The CLI exposes immediate order placement and cancel-all operations. That matches the skill purpose, but these are high-impact account mutations and rely on the agent/user following the prose confirmation guidance.
const result = await sdk.exchange.placeOrder({ ... sz: parseFloat(size), limit_px: slippagePrice, ... reduce_only: false, }); ... const result = await sdk.custom.cancelAllOrders(coin);Manually verify coin, size, side, price, slippage, and cancel scope before allowing the agent to run trading commands.
Sensitive portfolio details may be stored in an unexpected file, and another process or future workflow could rely on stale or modified trading state.

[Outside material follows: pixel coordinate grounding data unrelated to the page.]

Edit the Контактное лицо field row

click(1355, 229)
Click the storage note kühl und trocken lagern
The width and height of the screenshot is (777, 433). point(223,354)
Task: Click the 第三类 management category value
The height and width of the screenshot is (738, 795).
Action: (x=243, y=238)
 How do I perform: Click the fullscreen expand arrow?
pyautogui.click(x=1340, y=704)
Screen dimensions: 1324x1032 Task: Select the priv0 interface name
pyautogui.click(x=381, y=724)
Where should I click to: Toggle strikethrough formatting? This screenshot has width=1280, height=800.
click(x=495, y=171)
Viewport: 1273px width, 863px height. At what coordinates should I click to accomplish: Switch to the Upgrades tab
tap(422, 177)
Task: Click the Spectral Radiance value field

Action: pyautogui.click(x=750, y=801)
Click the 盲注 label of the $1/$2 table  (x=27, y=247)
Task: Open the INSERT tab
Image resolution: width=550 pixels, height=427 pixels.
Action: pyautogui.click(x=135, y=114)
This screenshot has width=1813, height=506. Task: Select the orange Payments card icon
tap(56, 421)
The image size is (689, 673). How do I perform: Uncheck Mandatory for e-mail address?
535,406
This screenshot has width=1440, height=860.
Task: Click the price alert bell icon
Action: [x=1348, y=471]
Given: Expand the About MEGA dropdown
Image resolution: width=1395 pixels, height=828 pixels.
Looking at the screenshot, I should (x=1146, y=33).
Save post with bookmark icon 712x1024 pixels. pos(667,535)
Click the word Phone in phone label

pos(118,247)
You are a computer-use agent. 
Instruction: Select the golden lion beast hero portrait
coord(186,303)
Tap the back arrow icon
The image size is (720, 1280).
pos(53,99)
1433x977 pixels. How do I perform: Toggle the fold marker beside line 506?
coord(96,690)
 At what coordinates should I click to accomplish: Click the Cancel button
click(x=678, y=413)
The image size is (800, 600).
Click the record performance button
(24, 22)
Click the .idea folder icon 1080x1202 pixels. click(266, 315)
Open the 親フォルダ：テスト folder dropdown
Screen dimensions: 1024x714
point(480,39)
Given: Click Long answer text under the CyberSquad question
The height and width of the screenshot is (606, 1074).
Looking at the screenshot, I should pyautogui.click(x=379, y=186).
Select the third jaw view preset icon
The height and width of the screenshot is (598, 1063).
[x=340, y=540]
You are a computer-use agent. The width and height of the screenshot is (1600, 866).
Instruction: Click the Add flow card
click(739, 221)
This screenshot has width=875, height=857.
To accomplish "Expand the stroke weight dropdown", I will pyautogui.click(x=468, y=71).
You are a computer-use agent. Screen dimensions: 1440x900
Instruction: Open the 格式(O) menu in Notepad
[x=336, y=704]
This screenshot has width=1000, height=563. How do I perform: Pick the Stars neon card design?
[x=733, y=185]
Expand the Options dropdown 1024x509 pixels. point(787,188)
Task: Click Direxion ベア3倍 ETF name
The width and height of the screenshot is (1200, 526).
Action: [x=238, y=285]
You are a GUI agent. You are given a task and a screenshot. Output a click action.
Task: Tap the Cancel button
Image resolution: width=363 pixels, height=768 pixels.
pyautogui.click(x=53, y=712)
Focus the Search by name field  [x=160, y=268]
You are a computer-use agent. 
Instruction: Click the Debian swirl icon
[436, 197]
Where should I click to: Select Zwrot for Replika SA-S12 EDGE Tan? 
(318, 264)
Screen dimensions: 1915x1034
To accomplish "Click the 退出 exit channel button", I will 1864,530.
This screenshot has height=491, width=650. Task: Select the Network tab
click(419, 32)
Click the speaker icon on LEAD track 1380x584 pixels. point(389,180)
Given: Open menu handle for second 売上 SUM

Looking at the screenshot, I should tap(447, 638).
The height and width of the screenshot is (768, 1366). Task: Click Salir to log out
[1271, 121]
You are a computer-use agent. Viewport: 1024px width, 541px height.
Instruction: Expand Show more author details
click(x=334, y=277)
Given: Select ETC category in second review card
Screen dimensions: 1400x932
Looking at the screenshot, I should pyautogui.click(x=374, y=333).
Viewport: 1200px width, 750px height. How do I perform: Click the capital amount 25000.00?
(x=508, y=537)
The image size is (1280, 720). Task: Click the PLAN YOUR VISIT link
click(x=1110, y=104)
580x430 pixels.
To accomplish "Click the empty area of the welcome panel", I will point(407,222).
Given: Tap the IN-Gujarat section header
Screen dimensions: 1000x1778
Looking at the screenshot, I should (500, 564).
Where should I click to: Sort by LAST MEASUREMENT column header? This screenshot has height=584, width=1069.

The script persists account positions and account size to a hard-coded absolute path outside the skill directory. This persistence is not clearly described in SKILL.md and may affect or expose local trading state.
const stateFile = '/home/ana/clawd/trading-state.json'; ... tradingState.current_positions = state.assetPositions || []; ... writeFileSync(stateFile, JSON.stringify(tradingState, null, 2));
Remove the hard-coded path, make state storage opt-in, keep it under the skill/workspace directory, and document retention and cleanup behavior.
A user may store a private key in a local .env file believing the repository already protects it from commits when the provided artifacts do not show that protection.
The provided file manifest does not include `.env.example` or `.gitignore`, so the credential-storage guidance appears unsupported by the supplied artifacts.
**Or use `.env` file** (recommended for security): ... `cp .env.example .env` ... **Security**: Never commit your `.env` file. It's already in `.gitignore`.
Create and verify a `.gitignore` entry for `.env` before adding any key, avoid storing a main wallet private key in the skill folder, and update the package to include accurate credential-handling files or instructions.
Installing dependencies brings third-party code into a high-value environment that may also contain trading credentials.
The skill depends on external npm packages for trading and networking. This is expected for the integration, and a lockfile is provided, but the package source is otherwise not well documented.
"dependencies": { "ethers": "^6.9.0", "hyperliquid": "^1.7.7", "node-fetch": "^3.3.2", "ws": "^8.19.0" }Install with the lockfile, review dependency provenance, and avoid exporting the private key in the same shell used for dependency installation.